Making your way through EMS career options can be a bit perplexing.
First you take a few steps forward, then a few steps back. Not to mention the merry-go-round of questions that leave your mind swirling as you decide on your personal EMS career path.
Those questions probably include:
- Should you get another degree?
- Should you change jobs?
- Which jobs offer better skills?
- Which certification do I want?
To help you on your career journey, we sought out seasoned professionals to see which paramedic career path each of them chose to advance their careers.
The right credentials help with your EMS careers
A resume is a digital image of work history, education, training and experience. But if you want to stand out from your EMS peers, adding a few credentials on your resume can help you get the job done.
Having more credentials shows prospective employers you are willing to exceed expectations, said David Levesque, RRT-NPS, FP-C, C-NPT, a flight paramedic and registered respiratory therapist based in Boston.
With so many credentials out there, it’s tough to decide which ones are best for you. How do you know which ones to pick?
A good place to start is a list of specialty certifications for critical care professionals by the International Board of Specialty Certification (IBSC) and the Board for Critical Care Transport Paramedic Certification (BCCTPC).
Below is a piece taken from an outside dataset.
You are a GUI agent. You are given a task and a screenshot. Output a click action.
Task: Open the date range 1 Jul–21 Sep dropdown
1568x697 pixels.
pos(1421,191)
“Take certifications that are of interest to you or where there is a void in your practice, whether it’s in trauma, pediatrics or neonatal,” Levesque said.
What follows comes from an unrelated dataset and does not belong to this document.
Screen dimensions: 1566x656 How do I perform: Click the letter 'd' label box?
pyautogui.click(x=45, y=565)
Unless it’s already a requirement in your state, Pediatric Advanced Life Support (PALS) helps you stand out when first gaining entry to the EMT field, he added.
The neonatal resuscitation provider certification also helps you stand out from the crowd because it’s not the most common certification. “The NRPC is good for paramedics interested in going into critical care, not necessarily for the 911 city paramedic,” Levesque said, noting that it helps paramedics understand team dynamics.
“There is a flow chart and everyone has a role,” he said. “It’s more focused on the hospital and how you can fit into the idea of this resuscitation of the infant.”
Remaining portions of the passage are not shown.